Stored data entries:
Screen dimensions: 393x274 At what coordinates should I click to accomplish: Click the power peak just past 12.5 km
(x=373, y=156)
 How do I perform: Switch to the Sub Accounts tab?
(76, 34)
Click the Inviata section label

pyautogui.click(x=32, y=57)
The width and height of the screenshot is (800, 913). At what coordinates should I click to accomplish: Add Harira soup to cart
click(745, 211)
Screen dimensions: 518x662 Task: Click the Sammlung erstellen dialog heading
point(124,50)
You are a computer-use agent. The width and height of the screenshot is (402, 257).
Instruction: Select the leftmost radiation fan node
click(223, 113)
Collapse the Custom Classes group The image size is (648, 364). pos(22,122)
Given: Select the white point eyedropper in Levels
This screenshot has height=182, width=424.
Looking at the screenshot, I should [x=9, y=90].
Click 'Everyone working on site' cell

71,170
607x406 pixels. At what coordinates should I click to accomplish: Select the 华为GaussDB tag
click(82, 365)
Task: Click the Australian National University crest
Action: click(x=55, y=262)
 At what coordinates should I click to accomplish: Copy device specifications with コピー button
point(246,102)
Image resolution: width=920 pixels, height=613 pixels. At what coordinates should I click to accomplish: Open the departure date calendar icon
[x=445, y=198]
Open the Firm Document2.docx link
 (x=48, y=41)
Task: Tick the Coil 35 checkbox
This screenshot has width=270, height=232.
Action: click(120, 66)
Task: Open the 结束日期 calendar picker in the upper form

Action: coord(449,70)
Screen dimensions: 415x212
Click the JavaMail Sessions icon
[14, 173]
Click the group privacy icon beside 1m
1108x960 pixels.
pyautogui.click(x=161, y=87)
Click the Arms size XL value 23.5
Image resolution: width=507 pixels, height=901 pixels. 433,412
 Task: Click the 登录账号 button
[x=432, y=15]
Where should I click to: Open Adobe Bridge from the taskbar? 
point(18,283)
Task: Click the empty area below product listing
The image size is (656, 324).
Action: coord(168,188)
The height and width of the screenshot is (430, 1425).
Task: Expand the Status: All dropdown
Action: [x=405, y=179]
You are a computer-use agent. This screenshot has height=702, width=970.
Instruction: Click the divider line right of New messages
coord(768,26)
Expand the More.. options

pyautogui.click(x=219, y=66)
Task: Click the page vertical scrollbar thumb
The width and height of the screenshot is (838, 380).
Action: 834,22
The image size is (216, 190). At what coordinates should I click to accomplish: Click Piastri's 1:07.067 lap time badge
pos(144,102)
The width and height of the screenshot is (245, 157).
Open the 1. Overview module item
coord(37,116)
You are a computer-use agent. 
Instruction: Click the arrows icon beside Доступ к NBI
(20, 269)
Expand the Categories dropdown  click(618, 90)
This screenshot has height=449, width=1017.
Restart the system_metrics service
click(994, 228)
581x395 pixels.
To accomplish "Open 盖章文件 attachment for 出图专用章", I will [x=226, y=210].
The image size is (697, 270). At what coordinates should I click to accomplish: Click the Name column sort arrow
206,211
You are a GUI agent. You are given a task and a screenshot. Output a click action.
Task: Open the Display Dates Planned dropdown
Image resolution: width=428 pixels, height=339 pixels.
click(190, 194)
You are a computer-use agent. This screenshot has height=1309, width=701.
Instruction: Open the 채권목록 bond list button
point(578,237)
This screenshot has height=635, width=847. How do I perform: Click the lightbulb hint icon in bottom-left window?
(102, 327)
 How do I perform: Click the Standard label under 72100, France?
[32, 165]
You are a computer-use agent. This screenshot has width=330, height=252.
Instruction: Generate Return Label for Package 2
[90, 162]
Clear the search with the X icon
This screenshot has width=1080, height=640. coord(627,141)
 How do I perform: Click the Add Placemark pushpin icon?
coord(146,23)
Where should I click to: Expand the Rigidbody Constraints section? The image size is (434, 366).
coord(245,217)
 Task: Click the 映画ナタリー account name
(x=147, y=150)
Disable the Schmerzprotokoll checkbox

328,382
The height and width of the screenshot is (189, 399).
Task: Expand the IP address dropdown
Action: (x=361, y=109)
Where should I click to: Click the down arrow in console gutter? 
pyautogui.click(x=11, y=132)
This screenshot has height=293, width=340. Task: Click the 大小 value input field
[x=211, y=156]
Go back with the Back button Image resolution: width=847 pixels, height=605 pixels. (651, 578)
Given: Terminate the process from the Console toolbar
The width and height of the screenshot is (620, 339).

PROBLEM DETAILS:
The string "computer" may appear on lines of the data above; give the number of those lines and nothing more.

COMPLETED TASK:
5